‘About Schmidt’ Movie Review (2002)

Labeled as a comedic drama, About Schmidt is more drama than any comedy. Scenes of Kathy Bates naked and Jack Nicholson complaining about having to sit to pee are laughable, but this movie tells a story deeper than any of that.

Warren Schmidt (Nicholson) is 67-years-old and has just retired from his job at an insurance company and finds himself bored and looking for something to do. On top of that he is floored by the sudden death of his wife to whom he has been married for 42 years.

With all that has happened he begins a pen-pal relationship with Ndugu Umbo, a six-year-old Tanzanian orphan whom he sponsors for $22 a month through an organization that advertises on TV.

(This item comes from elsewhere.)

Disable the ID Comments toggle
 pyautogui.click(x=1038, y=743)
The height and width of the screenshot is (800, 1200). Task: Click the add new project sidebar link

Sorting through his life he decides to jump into his Winnebago and make for Denver, CO to see his daughter get married and hopefully find something meaningful to hold on to in his life along the way.

Throughout his journeys he details his adventures and shares his observations with Ndugu. He visits places of his past and begins to fill his letters with a lifetime of things unsaid.

Nicholson gives an Oscar-worthy performance that takes the drama of a life led by the 9 to 5, and shows what happens when that 9 to 5 stops and everything that you depend on in life to occupy your time is gone.

The supporting cast lends terrific weight to a powerful script that asks for all members of the cast to give their all.

Kathy Bates shocks the audience by showing off the body God gave her and Dermot Melroney mullets it up as the half-wit fiance of Warren’s daughter.

As Warren dictates his life to Ndugu in Tanzania moviegoers soon realize exactly what Warren Schmidt is going through and can laugh and cry as he lives the life of a man looking for something that he could have sworn was there.